Les autorités du Kurdistan irakien prévoient d’organiser lundi un référendum d’indépendance au moment où la région autonome traverse la pire crise économique de sa jeune histoire.
« Le choc est sévère. Le gouvernement autonome fait face à une baisse des revenus qui se traduit par un report des investissements, un retard dans les paiements, notamment les salaires des fonctionnaires, le recours à l’emprunt domestique auprès de compagnies privées et étrangères, des banques ainsi que de l’emprunt extérieur« , souligne un récent rapport de la Banque mondiale (BM).
« La crise budgétaire (…) a un effet négatif significatif sur la croissance économique« , poursuit la BM.
Erbil, ville longtemps assoupie, se transfigurait avec la construction de tours, de bâtiments cossus et de centres commerciaux.
Mais ce bel édifice s’est effondré en 2014 avec la chute des prix du pétrole, l’offensive du groupe jihadiste Etat islamique (EI), l’arrivée de plus d’un million de déplacés et de réfugiés syriens et la rupture avec Bagdad, qui a décidé de ne plus contribuer au budget de la région, la privant de 80% de ses recettes.
Face à ce manque à gagner de 12 milliards de dollars, les salaires ont été écornés.

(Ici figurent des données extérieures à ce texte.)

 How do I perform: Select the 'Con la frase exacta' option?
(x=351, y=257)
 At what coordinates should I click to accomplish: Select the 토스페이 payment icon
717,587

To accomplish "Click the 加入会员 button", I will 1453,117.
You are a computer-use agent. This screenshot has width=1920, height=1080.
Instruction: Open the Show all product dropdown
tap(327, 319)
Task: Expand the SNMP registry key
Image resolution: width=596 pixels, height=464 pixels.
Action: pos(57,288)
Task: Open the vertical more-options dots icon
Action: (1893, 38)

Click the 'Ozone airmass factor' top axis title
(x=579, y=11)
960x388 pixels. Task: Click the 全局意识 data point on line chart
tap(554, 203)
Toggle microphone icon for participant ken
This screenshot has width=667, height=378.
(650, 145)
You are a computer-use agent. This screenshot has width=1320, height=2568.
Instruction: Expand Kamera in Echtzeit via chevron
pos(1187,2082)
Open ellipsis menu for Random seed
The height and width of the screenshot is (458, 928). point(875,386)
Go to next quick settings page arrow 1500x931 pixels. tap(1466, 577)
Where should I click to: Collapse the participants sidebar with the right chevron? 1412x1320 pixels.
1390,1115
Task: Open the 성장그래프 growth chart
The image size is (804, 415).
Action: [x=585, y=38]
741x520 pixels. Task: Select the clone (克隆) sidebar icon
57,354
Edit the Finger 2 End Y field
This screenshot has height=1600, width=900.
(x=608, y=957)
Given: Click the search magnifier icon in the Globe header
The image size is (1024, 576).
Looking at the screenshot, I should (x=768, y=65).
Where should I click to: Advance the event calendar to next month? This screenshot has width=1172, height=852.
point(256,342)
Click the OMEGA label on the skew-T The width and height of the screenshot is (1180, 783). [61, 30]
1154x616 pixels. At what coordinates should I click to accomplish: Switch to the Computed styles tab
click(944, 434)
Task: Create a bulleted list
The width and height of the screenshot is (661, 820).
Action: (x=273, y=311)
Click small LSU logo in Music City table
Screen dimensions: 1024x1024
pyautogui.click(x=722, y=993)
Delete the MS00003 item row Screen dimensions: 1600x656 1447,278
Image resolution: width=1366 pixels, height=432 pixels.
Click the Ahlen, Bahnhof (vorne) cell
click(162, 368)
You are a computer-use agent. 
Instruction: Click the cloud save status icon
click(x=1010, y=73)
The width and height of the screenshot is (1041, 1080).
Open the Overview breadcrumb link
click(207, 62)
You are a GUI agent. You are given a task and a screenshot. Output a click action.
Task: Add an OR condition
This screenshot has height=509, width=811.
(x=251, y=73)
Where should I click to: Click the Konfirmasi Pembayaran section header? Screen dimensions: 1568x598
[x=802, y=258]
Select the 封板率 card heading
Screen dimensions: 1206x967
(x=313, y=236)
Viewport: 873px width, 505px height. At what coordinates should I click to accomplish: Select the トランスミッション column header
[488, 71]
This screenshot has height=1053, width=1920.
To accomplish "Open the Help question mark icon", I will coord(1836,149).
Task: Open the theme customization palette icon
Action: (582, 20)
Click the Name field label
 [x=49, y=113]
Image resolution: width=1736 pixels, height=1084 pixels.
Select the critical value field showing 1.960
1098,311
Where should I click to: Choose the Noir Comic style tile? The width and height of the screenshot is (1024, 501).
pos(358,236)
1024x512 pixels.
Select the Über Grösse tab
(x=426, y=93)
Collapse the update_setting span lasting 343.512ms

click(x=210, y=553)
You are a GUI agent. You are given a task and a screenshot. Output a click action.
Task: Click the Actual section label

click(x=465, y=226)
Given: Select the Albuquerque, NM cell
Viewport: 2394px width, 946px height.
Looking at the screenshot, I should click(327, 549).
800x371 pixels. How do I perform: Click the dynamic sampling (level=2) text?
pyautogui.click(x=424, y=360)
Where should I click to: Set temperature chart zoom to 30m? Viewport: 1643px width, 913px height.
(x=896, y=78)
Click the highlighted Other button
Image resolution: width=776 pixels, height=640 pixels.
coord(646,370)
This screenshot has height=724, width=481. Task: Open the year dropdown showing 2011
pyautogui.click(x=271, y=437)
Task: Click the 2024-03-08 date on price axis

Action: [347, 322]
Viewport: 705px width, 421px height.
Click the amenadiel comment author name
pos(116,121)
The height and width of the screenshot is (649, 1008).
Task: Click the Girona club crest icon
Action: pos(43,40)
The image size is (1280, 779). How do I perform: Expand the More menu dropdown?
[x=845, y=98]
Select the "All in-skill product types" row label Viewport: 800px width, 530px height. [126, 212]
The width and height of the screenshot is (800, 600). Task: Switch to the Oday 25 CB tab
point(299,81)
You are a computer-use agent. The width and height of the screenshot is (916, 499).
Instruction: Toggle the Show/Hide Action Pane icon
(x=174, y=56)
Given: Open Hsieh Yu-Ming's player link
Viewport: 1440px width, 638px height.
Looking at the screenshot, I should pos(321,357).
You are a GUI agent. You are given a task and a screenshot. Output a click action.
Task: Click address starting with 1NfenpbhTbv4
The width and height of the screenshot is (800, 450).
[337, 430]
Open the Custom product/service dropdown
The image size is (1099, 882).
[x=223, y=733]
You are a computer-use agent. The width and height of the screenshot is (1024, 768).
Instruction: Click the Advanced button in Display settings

Selon une étude de 2015 de la BM, « le déficit budgétaire et l’afflux de déplacés ont eu un impact négatif sur l’économie de la région. La croissance a connu une baisse de 5% entre 2013 et 2014 tandis que le taux de pauvreté est passé de 3,5 % à 8,1 %.
Un haut responsable du gouvernement du Kurdistan a affirmé à l’AFP que fin 2015, les fonctionnaires ont vu leur salaire diminuer de 60% et, depuis deux mois, les 1,2 million de fonctionnaires et retraités n’ont touché aucune rémunération.
Le Kurdistan produit en moyenne 600.000 barils de pétrole par jour, dont 550.000 b/j sont exportés.
Cette production inclut environ 250.000 b/j des champs de Kirkouk dont les Kurdes se sont emparés quand l’EI a pris le contrôle de Mossoul.
Criblée de dettes
Pour Fathi al-Moudaress, conseiller du gouvernement de la région autonome, « la crise provient du fait que (le Kurdistan) a fait des revenus pétroliers sa source principale de revenus. Après deux ans de crise, le gouvernement de la région autonome a adopté des politiques d’austérité et de diversification des revenus, notamment via le tourisme, l’agriculture et l’industrie« .
Mais pour Ruba Husari, experte sur le pétrole irakien, la crise est bien plus grave que ne le prétend le gouvernement du Kurdistan.
« Les coffres du Kurdistan sont vides et la région est criblée de dettes« , explique-t-elle à l’AFP.
Son pétrole est vendu à l’avance contre des prêts auprès des traders comme Vitol, Trafigura, Glencore, Petraco, qui prélèvent les barils comme paiement de dettes.
Le Kurdistan a ainsi emprunté plus de 3 milliards de dollars auprès de ces compagnies au cours des trois dernières années.
Récemment, il a emprunté 1 milliard de dollars auprès de la compagnie russe Rosneft pour payer des dommages à Pearl Petroleum, un consortium dominé par deux compagnies pétrolières émiraties avec qui le Kurdistan est en conflit. Rosneft sera aussi payé en barils de pétrole.
En outre, à cause de la baisse des cours du pétrole, le Kurdistan n’arrive pas à payer ses investisseurs qui développent des champs comme le groupe norvégien DNO ou l’anglo-turc Genel Energy et les dettes s’accumulent.
« Aussi, le gouvernement autonome du Kurdistan a conclu un nouvel accord avec eux en août en augmentant leurs profits et en élargissant leurs champs contre l’annulation des dettes« , souligne Ruba Husari.
Aussi, pour elle, « le référendum orchestré par le président du Kurdistan, Massoud Barzani, est une fuite en avant pour rester au pouvoir alors que la situation économique est catastrophique« .
« Un vote positif en faveur de l’indépendance déclenchera des batailles sur plusieurs fronts, notamment dans les territoires disputés et il s’en servira pour rester au pouvoir« , dit-elle.